No better way to spend a day than in glorious sunshine along the shoreline at Onich, nr Glencoe looking at metamorphosed Lower Dalradian sediments: slates, quartzite and phyllite of the Ballachulish subgroup in the Appin Group; classic geology, but don’t hang around waiting for the sunny day; you could be there a while.

View looking east from Onich over the Ballachulish Bridge along Loch Leven, Highland Region. Glen Coe Quartzite showing corrie wall. Loch Leven is a glacially overdeepened rock basin.

SITES RICH IN EARTH SCIENCE OF WORLDWIDE INTEREST

The Pap of Glencoe, the prominent crags in left background is formed of Dalradian Supergroup Glen Coe Quartzite while the lower area on the opposite side of the valley is formed of Ballachulish Limestone. The Pap of Glencoe overlooks Loch Leven at the mouth of Glen Coe. There are a number of breast-shaped peaks in Scotland, and all are called paps, although the Pap of Glencoe is also called Sgurr na Cíche. The various paps of Scotland might be classed as a variety of mimetoliths, just like great stone faces are.

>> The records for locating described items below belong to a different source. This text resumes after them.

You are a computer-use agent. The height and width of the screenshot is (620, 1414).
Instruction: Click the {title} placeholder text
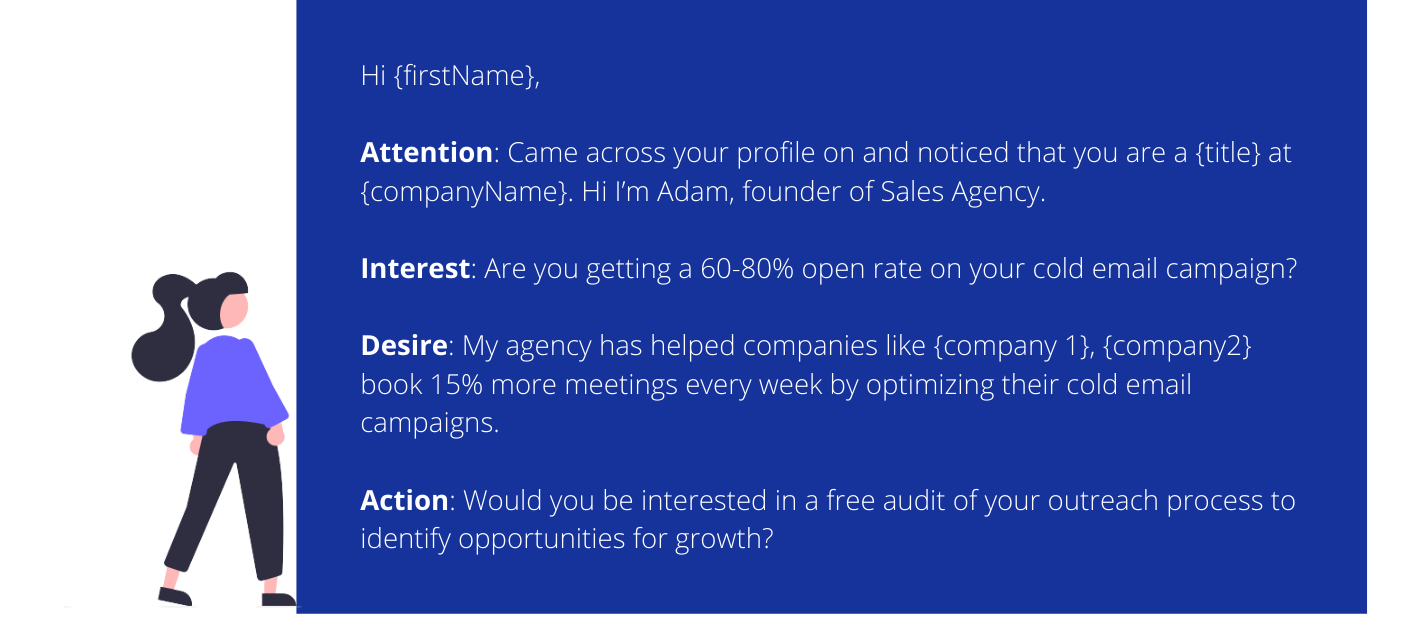click(1228, 153)
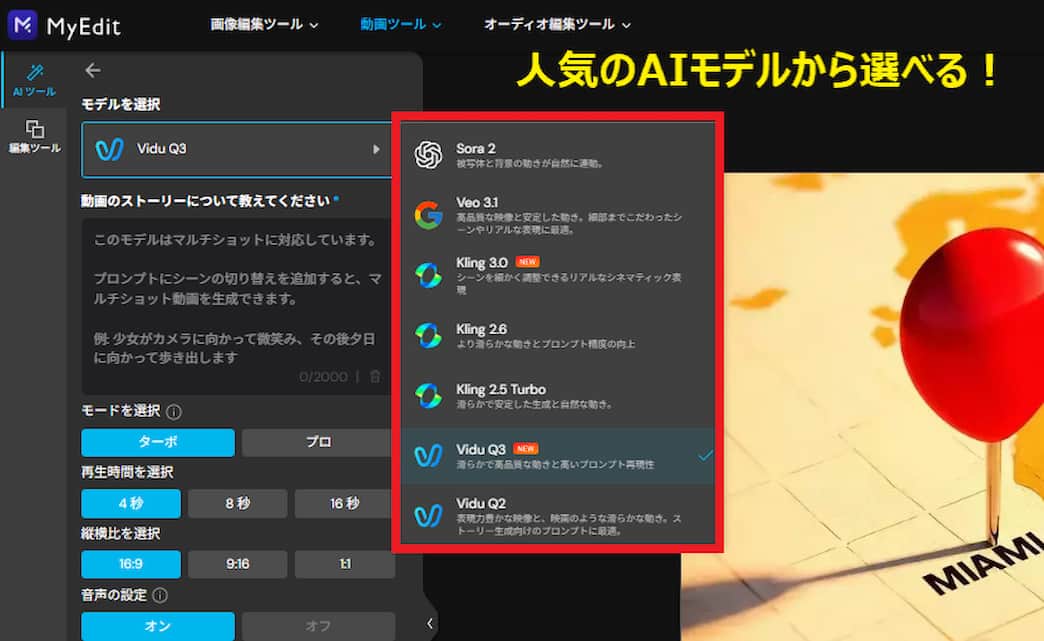1044x641 pixels.
Task: Switch audio setting to オフ
Action: pyautogui.click(x=318, y=625)
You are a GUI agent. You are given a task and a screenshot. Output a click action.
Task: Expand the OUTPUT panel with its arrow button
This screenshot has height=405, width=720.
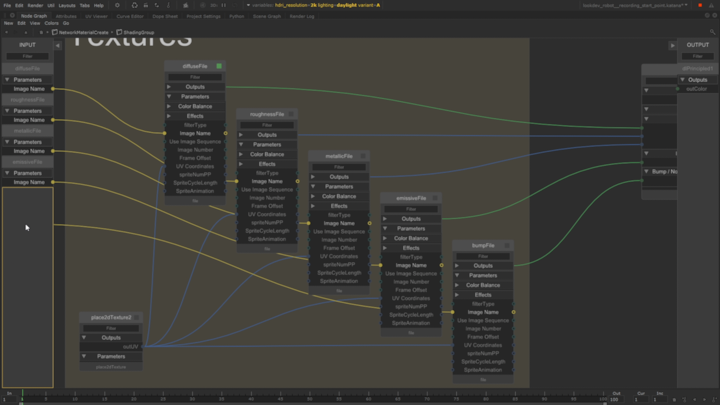(673, 45)
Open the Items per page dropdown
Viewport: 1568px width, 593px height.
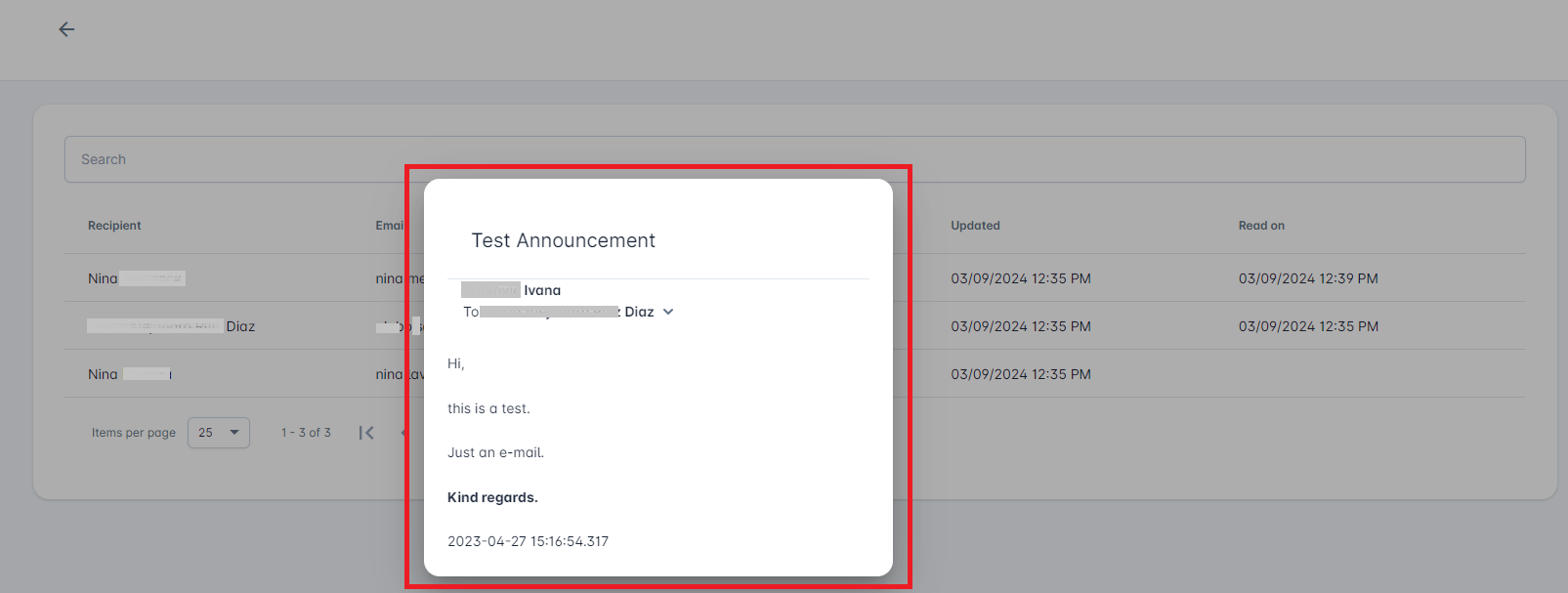pos(219,433)
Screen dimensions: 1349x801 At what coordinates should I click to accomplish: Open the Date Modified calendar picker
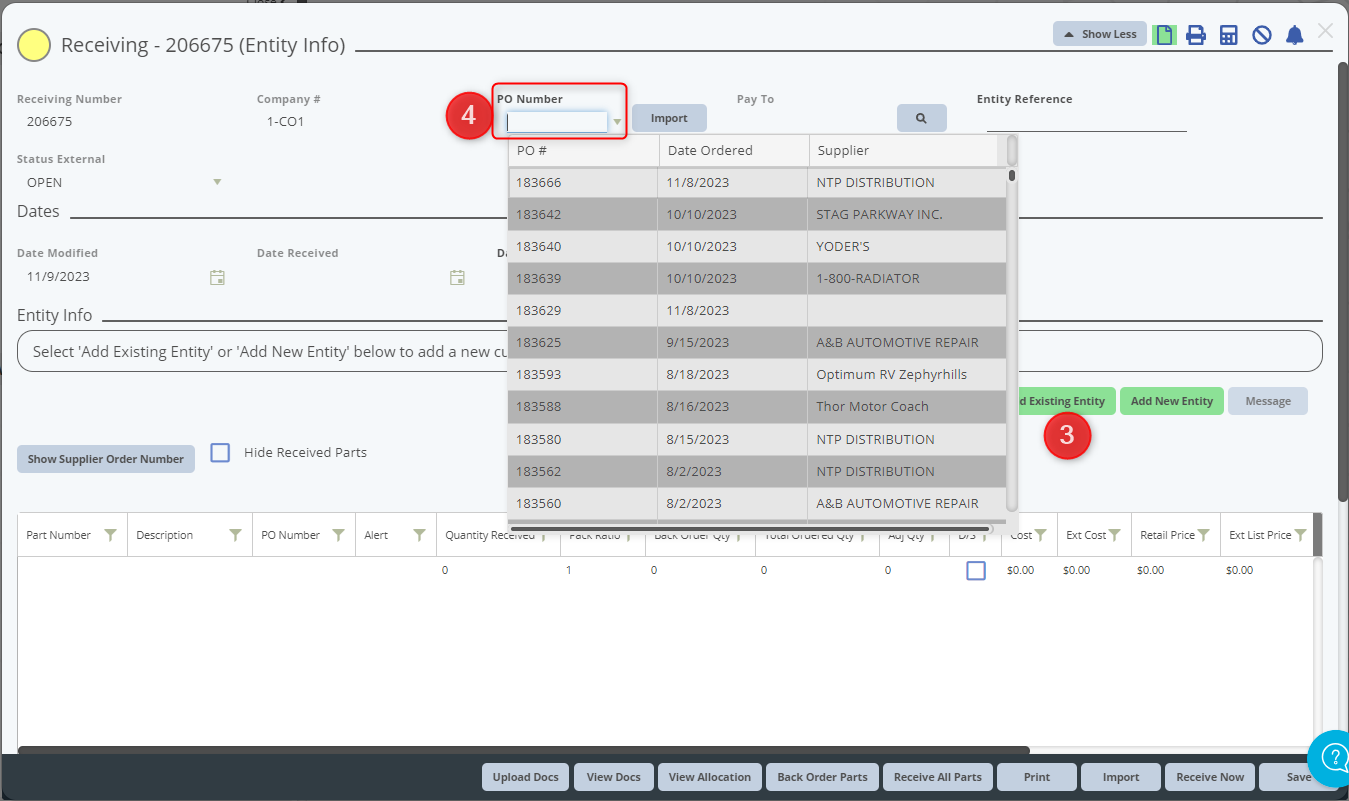[x=217, y=277]
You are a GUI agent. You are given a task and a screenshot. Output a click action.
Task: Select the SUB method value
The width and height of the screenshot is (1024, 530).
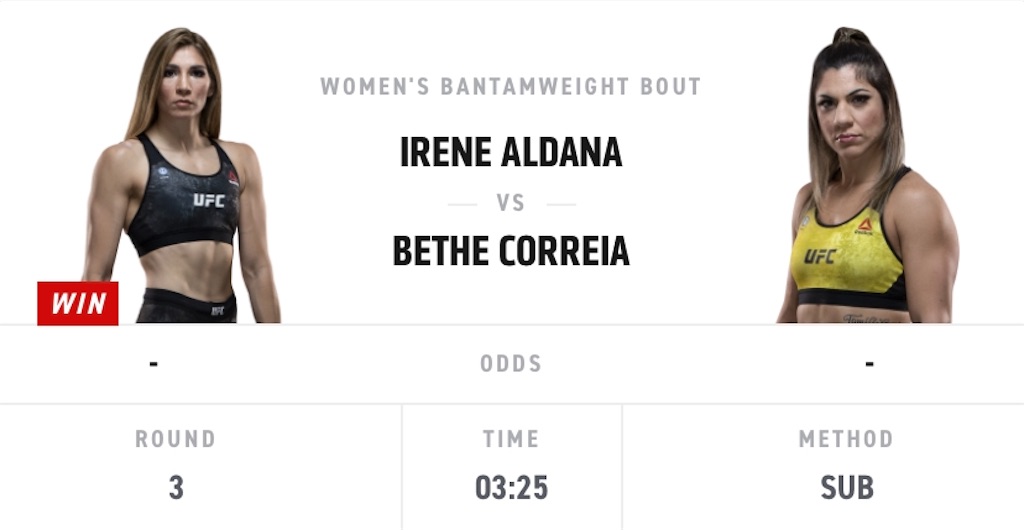point(846,488)
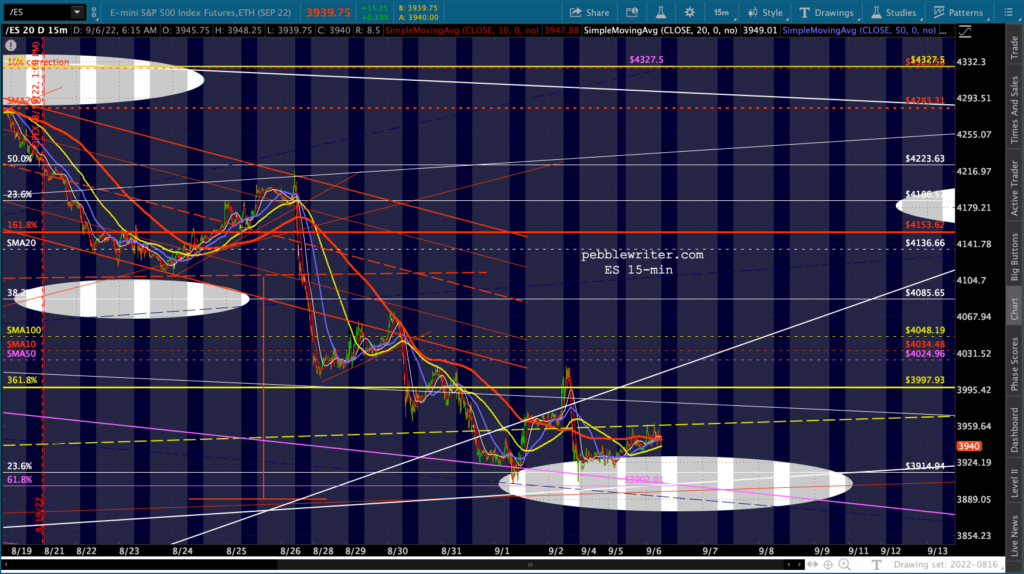This screenshot has width=1024, height=574.
Task: Expand the /ES symbol dropdown arrow
Action: (x=77, y=13)

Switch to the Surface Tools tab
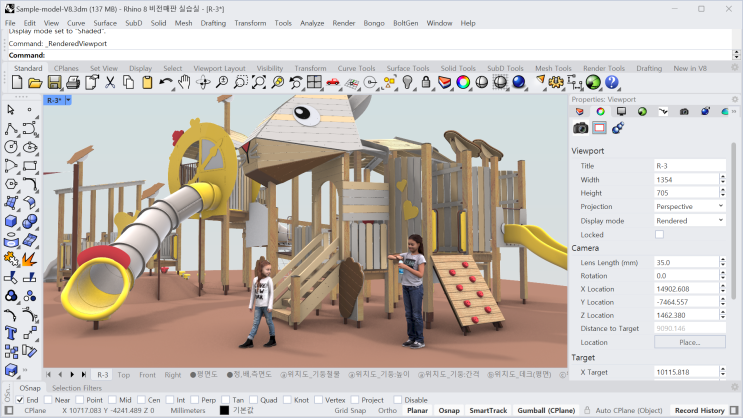tap(408, 68)
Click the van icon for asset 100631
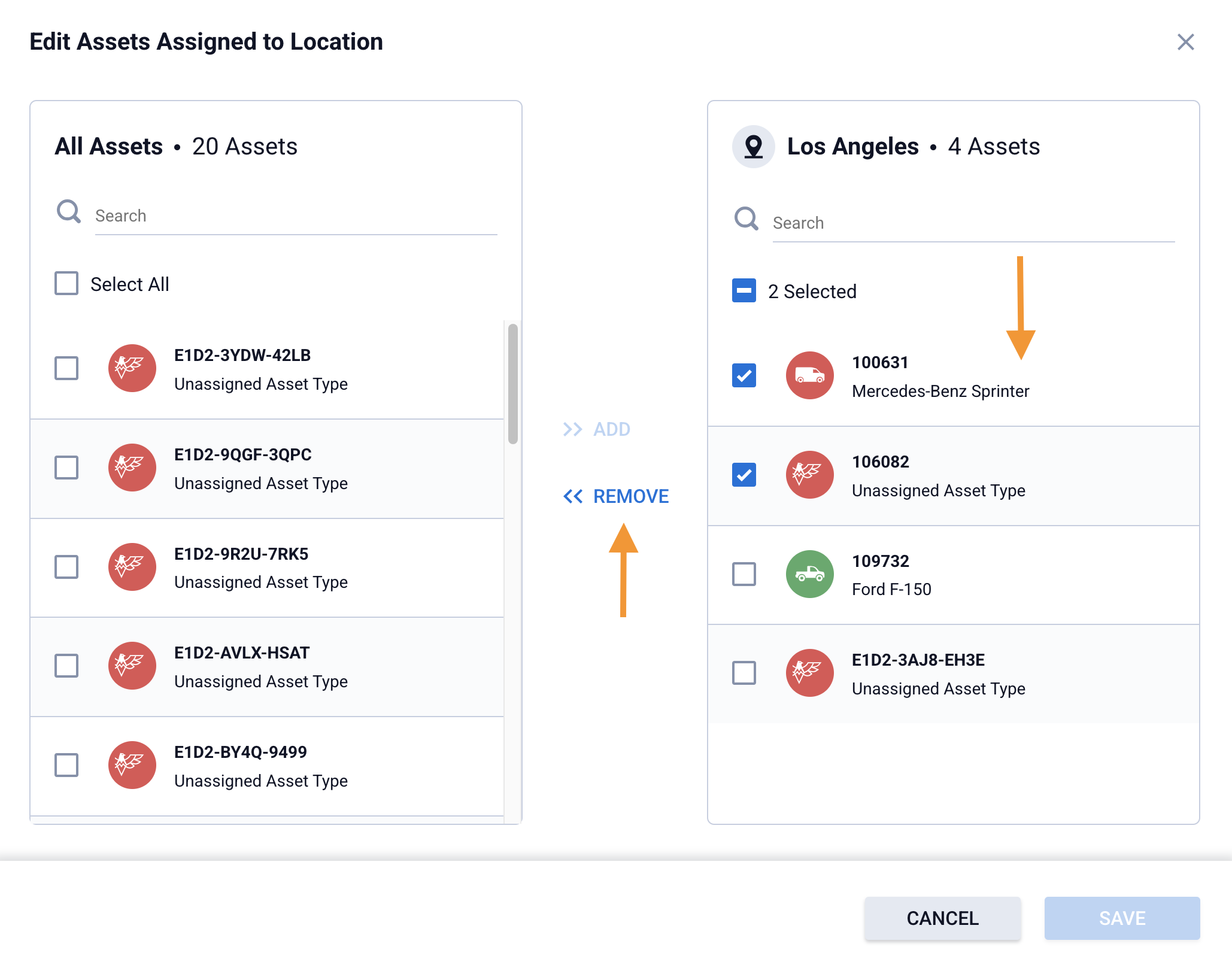The height and width of the screenshot is (971, 1232). [809, 375]
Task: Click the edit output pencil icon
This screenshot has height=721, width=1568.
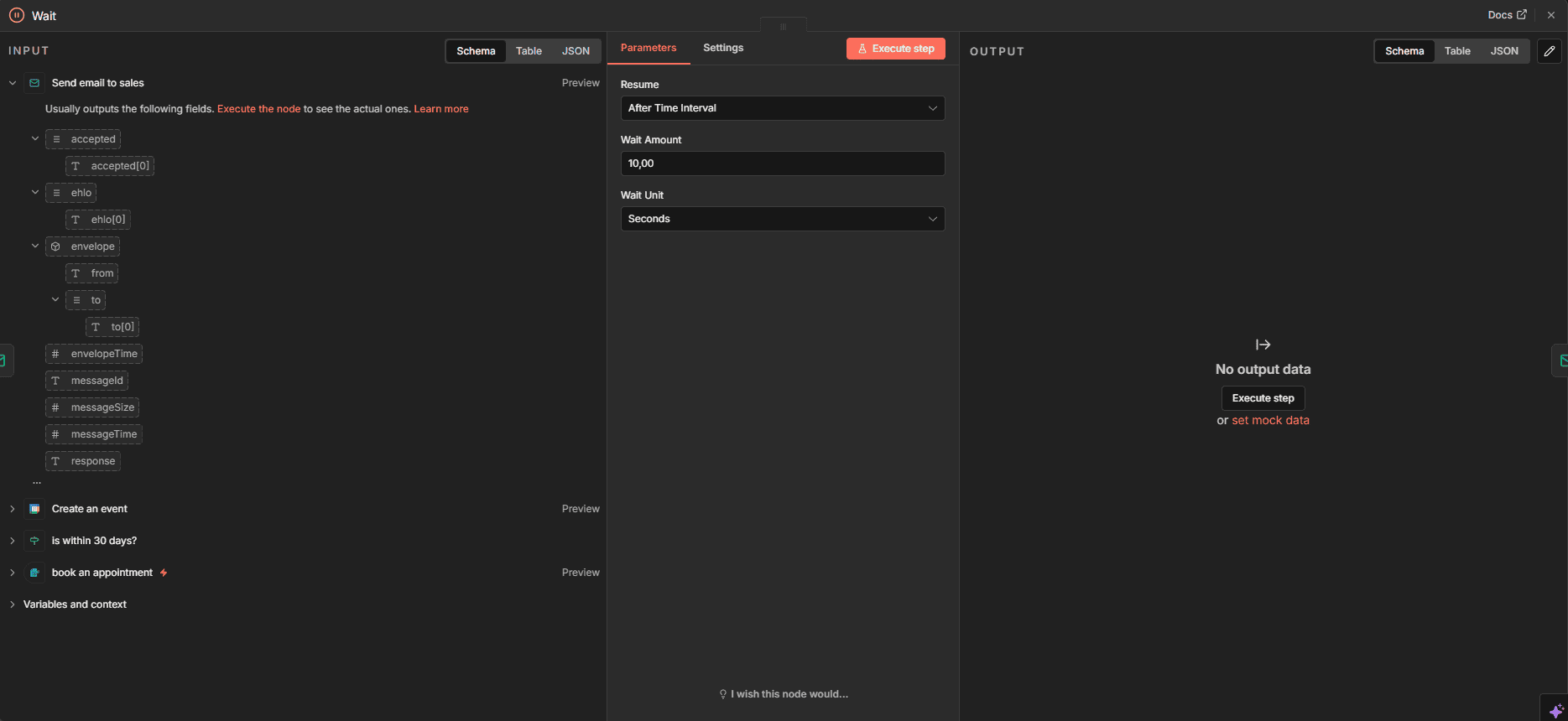Action: pyautogui.click(x=1549, y=51)

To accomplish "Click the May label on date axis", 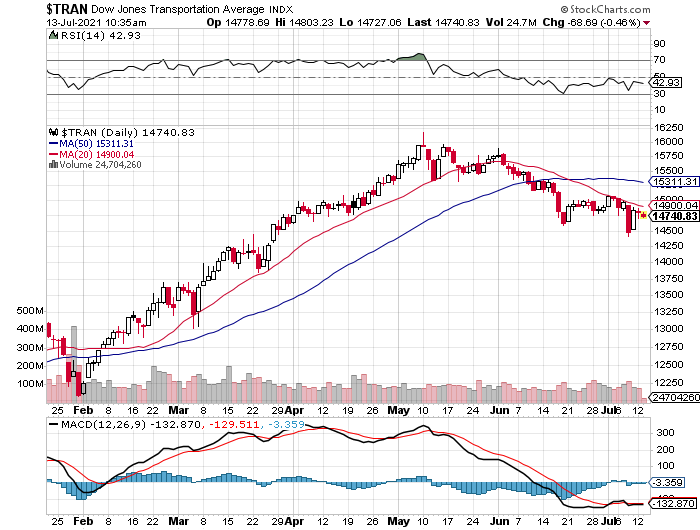I will (398, 410).
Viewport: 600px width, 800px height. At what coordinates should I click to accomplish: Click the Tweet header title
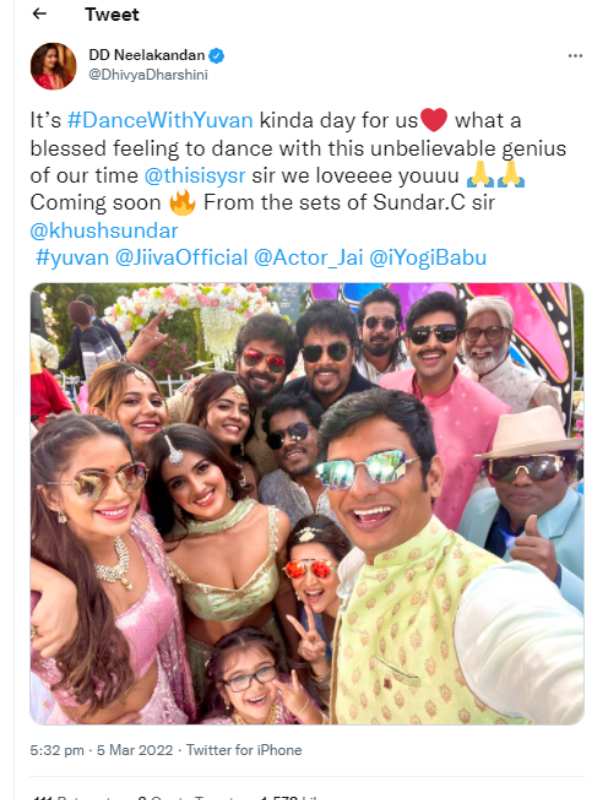[112, 15]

A well-developed corrie backwall is visible on Bidean nam Bian (right-hand background) within the lavas of the Glencoe Cauldron Subsidence. The flat area by the Ballachulish Bridge has been interpreted as a glacial outwash fan formed at a limit of the Loch Leven glacier.

Relative sea level fell following the final disappearance of the glaciers to be followed by a marine transgression which culminated at about 6000 and 6800 BP. This transgression formed the Flandrian raised beaches.

Overdeepening is a characteristic of basins and valleys eroded by glaciers. An overdeepened valley profile is often eroded to depths which are hundreds of meters below the deepest continuous line (the thalweg) along a valley or watercourse. This phenomenon is observed under modern day glaciers, in salt-water fjords and fresh-water lakes remaining after glaciers melt, as well as in tunnel valleys which are partially or totally filled with sediment. When the channel produced by a glacier is filled with debris, the subsurface geomorphic structure is found to be erosionally cut into bedrock and subsequently filled by sediments.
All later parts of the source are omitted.